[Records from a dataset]
--*--
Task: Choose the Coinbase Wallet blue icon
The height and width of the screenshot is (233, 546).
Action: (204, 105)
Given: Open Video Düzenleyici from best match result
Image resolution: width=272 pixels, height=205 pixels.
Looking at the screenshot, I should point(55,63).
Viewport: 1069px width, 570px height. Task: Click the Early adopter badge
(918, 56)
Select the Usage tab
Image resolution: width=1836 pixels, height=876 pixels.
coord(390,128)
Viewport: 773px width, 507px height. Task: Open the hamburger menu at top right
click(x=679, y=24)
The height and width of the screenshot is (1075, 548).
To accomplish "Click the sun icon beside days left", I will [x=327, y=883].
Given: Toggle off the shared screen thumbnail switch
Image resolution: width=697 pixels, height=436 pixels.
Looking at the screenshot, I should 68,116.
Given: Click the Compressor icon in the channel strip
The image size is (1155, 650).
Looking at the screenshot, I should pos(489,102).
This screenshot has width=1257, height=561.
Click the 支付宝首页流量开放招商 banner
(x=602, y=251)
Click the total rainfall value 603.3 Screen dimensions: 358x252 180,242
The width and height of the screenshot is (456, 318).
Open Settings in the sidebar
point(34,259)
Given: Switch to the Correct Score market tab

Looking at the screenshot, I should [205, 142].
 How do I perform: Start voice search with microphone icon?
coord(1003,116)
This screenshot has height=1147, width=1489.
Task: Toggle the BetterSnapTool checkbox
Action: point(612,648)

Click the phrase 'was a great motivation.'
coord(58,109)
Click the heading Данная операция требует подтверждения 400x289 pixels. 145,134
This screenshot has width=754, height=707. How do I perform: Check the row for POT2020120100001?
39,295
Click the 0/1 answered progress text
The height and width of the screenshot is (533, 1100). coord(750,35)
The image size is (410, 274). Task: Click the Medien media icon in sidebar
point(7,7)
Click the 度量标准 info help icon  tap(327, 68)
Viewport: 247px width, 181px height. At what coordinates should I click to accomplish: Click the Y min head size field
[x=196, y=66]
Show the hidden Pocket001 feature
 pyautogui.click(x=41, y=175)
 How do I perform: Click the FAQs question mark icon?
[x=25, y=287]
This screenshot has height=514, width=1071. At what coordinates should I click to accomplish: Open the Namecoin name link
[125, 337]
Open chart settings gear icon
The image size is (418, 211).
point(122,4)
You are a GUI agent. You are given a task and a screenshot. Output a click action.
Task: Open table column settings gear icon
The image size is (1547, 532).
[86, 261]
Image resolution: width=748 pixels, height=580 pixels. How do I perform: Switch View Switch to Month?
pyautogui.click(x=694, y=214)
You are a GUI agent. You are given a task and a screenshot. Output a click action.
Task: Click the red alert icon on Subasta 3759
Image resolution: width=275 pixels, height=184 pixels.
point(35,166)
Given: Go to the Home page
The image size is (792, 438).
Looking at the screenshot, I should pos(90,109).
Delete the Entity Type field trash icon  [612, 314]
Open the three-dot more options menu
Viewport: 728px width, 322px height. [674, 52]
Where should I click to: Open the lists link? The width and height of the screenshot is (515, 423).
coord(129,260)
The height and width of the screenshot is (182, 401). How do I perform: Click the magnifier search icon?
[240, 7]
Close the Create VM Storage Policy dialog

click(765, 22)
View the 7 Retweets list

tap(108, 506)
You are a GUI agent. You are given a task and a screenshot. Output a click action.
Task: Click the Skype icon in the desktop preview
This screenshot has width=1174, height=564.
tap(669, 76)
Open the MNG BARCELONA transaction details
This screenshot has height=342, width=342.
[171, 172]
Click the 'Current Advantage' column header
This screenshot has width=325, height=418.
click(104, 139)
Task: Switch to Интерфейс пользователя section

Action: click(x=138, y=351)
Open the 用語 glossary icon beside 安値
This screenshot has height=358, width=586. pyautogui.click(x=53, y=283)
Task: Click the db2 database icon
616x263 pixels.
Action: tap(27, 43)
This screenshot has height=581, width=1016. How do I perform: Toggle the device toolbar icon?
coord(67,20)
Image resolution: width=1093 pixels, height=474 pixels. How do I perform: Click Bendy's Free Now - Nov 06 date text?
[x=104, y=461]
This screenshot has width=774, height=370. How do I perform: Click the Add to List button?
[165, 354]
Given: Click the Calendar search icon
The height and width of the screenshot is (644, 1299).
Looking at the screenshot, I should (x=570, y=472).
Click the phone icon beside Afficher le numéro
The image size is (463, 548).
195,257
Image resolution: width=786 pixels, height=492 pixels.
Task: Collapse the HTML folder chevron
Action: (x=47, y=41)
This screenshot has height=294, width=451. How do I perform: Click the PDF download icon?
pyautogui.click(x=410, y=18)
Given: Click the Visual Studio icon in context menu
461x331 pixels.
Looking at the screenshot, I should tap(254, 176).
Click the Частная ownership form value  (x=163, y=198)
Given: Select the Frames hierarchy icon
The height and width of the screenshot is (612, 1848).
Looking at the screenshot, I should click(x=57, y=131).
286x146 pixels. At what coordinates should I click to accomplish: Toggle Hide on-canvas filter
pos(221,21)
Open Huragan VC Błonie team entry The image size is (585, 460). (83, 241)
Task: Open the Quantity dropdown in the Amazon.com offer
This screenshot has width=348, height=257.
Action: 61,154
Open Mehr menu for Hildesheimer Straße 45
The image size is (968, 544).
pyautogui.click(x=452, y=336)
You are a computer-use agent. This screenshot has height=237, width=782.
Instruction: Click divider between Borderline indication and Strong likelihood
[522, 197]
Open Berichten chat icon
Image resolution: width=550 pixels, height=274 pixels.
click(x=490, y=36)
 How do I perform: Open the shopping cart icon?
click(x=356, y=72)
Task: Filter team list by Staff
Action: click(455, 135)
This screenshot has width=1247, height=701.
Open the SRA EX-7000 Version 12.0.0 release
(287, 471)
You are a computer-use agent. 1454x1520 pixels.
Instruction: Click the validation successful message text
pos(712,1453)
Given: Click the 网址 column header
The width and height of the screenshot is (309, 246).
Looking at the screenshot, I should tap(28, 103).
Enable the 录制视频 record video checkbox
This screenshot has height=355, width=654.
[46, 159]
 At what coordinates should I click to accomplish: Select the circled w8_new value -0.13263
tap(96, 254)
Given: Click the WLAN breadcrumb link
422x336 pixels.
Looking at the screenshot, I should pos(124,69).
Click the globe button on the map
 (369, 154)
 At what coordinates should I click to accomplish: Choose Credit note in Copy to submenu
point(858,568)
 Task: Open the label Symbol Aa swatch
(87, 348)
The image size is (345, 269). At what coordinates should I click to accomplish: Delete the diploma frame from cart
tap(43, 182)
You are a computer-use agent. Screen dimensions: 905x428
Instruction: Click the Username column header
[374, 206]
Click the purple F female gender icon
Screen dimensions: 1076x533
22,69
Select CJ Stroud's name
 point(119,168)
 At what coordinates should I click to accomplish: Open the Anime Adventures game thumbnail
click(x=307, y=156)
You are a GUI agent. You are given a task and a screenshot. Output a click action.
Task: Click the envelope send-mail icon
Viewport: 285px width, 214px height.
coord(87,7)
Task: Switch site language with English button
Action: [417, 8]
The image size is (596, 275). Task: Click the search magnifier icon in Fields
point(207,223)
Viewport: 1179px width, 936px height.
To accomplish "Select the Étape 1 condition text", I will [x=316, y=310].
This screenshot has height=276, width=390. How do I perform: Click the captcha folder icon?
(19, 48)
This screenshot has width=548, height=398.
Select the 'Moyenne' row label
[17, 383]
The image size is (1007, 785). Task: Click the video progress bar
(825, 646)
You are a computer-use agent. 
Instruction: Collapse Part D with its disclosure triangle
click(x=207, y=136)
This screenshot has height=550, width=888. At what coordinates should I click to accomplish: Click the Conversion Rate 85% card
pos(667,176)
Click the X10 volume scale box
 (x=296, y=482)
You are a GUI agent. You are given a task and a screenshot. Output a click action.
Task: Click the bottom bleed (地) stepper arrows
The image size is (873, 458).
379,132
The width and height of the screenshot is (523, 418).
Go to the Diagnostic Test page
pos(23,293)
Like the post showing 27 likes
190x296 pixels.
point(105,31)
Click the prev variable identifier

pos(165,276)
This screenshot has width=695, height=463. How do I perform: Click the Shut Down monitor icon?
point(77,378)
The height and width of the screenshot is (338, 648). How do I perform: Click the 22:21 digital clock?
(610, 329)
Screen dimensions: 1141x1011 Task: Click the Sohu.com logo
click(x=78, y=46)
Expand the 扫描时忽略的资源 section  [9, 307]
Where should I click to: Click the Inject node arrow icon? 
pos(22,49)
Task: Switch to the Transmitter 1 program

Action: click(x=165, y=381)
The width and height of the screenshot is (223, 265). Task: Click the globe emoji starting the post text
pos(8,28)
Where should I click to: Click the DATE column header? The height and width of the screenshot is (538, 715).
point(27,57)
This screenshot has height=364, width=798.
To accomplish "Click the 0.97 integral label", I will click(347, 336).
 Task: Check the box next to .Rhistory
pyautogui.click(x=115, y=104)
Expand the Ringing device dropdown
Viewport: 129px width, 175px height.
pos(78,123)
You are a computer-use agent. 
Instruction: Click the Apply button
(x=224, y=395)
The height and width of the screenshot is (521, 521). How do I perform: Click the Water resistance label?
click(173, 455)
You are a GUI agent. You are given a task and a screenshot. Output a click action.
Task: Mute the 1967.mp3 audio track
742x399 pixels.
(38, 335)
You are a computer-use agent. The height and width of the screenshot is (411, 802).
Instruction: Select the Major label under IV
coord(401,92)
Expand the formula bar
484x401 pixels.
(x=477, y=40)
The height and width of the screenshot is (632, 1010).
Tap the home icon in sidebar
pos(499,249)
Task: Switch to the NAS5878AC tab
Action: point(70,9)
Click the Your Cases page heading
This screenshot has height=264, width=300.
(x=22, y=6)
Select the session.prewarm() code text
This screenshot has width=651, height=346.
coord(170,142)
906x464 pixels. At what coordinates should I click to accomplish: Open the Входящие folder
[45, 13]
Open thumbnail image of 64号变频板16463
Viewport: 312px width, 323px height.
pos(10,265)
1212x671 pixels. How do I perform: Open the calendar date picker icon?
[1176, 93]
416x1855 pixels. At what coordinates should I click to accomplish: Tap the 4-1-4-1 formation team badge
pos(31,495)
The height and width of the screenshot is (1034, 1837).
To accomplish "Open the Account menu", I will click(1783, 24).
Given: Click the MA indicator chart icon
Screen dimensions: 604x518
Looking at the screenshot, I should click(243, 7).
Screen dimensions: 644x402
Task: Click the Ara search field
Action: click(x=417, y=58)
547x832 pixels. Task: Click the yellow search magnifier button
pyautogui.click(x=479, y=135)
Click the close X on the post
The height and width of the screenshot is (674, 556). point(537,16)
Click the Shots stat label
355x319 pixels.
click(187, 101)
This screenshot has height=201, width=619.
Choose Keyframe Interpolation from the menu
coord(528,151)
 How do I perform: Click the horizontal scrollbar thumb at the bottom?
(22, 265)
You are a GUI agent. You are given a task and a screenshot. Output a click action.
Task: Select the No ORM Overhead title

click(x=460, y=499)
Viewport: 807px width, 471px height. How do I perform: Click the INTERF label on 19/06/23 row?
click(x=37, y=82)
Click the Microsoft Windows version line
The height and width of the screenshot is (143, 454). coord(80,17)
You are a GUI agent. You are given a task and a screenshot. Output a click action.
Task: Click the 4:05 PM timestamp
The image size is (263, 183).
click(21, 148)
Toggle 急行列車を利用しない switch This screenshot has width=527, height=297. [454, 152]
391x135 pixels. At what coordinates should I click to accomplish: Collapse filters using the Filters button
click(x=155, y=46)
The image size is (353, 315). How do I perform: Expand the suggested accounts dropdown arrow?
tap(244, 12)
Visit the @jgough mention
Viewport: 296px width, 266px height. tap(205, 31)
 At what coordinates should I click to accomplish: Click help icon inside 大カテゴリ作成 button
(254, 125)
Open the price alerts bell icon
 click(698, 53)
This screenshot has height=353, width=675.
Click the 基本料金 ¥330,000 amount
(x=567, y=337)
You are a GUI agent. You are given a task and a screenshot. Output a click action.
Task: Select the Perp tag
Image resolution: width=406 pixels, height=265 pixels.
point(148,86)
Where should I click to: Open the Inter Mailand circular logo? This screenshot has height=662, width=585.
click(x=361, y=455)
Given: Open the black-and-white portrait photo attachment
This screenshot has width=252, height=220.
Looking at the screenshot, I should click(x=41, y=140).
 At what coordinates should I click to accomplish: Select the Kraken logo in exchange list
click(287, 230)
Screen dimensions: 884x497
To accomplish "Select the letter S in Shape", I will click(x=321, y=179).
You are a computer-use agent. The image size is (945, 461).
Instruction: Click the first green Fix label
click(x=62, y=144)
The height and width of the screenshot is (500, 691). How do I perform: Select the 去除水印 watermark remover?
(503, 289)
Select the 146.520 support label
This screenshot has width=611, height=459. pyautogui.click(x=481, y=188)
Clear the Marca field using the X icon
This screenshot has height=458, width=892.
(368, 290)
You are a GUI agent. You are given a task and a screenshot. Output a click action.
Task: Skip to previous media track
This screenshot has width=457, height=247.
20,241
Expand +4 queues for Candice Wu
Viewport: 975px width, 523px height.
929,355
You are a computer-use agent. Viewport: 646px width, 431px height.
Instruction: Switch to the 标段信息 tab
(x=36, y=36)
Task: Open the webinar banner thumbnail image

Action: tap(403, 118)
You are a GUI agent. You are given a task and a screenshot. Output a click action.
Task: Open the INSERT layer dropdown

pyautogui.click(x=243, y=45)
--*--
> TRY IT
Every line of the records that includes the word "computer" should be gathered.

> SOLUTION FOR THIS PROBLEM
You are a computer-use agent. This screenshot has height=237, width=782.
You are a computer-use agent. 1454x1520 pixels.
You are a computer-use agent. Screen dimensions: 905x428
You are a computer-use agent. 
You are a computer-use agent. 
You are a computer-use agent. The height and width of the screenshot is (411, 802).
You are a computer-use agent. The image size is (945, 461).
You are a computer-use agent. Viewport: 646px width, 431px height.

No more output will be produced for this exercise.